Forum: >>> Magnum BBS <<<

syntax complexity

From gah4@21:1/5 to All on Wed Feb 15 15:08:12 2023

I started this in another thread, but I think it deserves its own.

The question is, how does one measure syntax complexity, with the
specific case of Fortran vs. PL/I. (And ignoring syntax vs. semantics,
for now.)

Even back to the 1970's, I always found that Fortran had strange and (seemingly) arbitrary rules on its syntax.

Some of them made sense on the small, early, computers, but didn't go
away later. Even worse, as new features were added, and some of the
rules were relaxed, new ones appeared.

On the other hand, PL/I from the beginning had more general rules.
And, it seems to me, more general rules lead to simpler syntax. That
is especially true for expressions, where PL/I allows pretty much the
same expression syntax everywhere it allows expressions.

PL/I had internal procedures from the beginning, though only added to
Fortran much later. But when they were, Fortran didn't allow them to
be nested. Only one level deep! That might have changed more recently,
or maybe now two levels.

One complication I see, is that syntax complexity as seen by people,
might be different from it as seen by programs.

--- SoupGate-Win32 v1.05
* Origin: fsxNet Usenet Gateway (21:1/5)

From Thomas Koenig@21:1/5 to gah4@u.washington.edu on Thu Feb 16 06:32:50 2023

gah4 <gah4@u.washington.edu> schrieb:

I started this in another thread, but I think it deserves its own.
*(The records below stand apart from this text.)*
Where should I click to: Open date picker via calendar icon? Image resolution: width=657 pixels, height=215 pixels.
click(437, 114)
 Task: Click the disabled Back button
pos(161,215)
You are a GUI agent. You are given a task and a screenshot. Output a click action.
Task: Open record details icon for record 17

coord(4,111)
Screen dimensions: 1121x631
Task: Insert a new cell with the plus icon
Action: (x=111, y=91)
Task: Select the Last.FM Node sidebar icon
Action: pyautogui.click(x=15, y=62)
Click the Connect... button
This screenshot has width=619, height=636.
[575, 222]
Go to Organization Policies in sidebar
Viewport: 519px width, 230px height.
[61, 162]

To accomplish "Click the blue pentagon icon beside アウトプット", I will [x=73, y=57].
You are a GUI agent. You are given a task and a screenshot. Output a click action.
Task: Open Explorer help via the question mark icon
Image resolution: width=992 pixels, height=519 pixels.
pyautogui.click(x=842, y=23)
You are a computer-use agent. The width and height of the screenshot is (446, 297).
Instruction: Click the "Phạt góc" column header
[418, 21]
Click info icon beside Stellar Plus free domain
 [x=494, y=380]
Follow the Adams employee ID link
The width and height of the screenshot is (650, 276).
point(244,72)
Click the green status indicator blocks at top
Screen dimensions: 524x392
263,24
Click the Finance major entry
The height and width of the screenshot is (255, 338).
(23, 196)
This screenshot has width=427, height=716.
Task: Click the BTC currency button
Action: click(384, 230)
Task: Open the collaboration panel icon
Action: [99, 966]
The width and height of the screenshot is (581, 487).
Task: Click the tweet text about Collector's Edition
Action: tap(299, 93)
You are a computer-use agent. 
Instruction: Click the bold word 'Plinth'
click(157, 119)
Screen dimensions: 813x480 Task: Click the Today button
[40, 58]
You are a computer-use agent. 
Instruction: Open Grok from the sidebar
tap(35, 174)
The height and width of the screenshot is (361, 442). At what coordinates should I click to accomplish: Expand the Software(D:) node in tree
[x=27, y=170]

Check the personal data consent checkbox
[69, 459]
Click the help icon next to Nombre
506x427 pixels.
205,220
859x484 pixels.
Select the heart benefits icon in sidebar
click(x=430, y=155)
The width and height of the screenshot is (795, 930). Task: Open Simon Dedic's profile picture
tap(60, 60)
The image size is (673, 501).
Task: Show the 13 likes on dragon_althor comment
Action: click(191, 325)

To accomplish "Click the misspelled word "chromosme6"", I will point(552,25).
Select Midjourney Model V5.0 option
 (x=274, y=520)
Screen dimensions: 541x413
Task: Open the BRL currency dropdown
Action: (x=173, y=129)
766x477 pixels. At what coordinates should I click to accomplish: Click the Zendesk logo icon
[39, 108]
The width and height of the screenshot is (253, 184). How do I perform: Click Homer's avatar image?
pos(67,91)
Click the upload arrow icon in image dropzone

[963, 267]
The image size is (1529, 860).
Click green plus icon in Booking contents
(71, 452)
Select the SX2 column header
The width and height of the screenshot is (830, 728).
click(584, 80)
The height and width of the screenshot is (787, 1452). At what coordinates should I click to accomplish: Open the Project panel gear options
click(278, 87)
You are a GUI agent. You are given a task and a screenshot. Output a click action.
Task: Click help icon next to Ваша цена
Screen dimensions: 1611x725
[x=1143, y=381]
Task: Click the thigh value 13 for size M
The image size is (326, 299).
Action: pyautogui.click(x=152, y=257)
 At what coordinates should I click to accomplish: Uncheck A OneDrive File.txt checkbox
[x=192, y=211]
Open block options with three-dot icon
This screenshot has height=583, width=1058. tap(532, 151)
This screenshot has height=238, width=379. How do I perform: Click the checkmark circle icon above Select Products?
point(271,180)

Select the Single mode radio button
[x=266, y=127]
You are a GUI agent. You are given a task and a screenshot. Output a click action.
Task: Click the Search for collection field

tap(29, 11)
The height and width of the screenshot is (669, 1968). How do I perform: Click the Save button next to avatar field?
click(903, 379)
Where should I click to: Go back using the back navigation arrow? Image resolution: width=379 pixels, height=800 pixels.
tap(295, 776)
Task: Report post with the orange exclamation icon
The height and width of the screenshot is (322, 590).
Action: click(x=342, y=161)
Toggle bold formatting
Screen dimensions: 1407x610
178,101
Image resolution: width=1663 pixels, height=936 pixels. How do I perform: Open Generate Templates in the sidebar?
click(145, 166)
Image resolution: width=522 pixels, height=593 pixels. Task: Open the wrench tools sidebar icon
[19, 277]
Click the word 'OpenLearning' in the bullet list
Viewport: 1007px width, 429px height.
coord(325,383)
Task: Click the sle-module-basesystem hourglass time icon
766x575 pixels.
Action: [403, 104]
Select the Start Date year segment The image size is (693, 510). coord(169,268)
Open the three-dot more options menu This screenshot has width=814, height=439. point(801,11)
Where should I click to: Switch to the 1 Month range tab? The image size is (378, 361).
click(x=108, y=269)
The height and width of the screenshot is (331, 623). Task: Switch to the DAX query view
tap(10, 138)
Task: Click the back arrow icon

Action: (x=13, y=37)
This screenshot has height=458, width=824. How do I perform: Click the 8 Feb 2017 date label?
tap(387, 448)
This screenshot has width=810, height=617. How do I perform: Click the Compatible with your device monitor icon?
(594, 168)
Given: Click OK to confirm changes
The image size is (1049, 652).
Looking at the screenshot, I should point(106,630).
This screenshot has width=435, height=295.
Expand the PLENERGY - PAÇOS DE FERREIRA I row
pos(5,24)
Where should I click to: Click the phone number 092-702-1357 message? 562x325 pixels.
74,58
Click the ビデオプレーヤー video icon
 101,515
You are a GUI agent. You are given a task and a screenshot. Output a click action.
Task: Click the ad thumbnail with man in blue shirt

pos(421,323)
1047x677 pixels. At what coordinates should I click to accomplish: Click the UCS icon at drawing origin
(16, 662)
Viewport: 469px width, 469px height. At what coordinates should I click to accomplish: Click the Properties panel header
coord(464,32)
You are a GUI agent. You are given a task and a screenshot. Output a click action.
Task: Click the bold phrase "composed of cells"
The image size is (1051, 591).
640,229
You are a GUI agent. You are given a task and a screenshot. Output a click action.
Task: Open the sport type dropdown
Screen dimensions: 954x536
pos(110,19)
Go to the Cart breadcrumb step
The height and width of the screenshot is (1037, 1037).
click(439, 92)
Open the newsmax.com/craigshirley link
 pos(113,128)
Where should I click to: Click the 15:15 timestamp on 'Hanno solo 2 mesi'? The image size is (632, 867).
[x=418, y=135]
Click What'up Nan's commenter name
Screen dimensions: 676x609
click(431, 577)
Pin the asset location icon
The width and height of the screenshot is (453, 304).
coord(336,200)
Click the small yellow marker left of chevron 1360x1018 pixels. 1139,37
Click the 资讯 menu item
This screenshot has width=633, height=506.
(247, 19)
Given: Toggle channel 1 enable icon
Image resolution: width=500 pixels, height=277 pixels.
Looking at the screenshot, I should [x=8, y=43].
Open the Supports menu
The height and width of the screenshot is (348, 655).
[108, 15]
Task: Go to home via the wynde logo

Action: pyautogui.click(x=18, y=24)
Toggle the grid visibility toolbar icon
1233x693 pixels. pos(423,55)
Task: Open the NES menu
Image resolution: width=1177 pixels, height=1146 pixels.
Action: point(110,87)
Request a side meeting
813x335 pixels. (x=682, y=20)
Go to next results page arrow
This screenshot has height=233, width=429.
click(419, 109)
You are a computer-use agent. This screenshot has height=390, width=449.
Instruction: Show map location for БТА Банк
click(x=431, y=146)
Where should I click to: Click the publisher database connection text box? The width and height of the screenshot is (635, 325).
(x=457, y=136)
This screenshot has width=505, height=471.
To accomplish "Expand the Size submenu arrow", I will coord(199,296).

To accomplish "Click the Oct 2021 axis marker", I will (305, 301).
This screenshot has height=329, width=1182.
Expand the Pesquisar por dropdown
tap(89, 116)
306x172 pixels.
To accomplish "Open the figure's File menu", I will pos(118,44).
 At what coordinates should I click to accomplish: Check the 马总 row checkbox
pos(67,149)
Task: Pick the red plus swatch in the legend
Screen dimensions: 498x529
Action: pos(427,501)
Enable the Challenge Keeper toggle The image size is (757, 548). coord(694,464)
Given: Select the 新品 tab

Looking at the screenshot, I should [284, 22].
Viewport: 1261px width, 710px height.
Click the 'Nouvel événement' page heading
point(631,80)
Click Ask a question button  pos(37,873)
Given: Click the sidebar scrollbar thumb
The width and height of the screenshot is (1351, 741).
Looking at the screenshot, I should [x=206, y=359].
The question is, how does one measure syntax complexity, with the
specific case of Fortran vs. PL/I. (And ignoring syntax vs. semantics,
for now.)

A reasonable zeroth-order approximation is the length of the language
standard (which would also include semantics).

Fortran 2018: 599 pages, without the index.

C++ 2020: 1663 pages, without cross-references and indices.

C (2020 draft): 393 pages without annexes, 572 pages including
the non-normative annexes.

It is probably not fair to compare document sizes of early standards
like the very first programming language standard, Fortran 66.
That was very short at 36 pages, but people were still learning
how to write language standards at the time.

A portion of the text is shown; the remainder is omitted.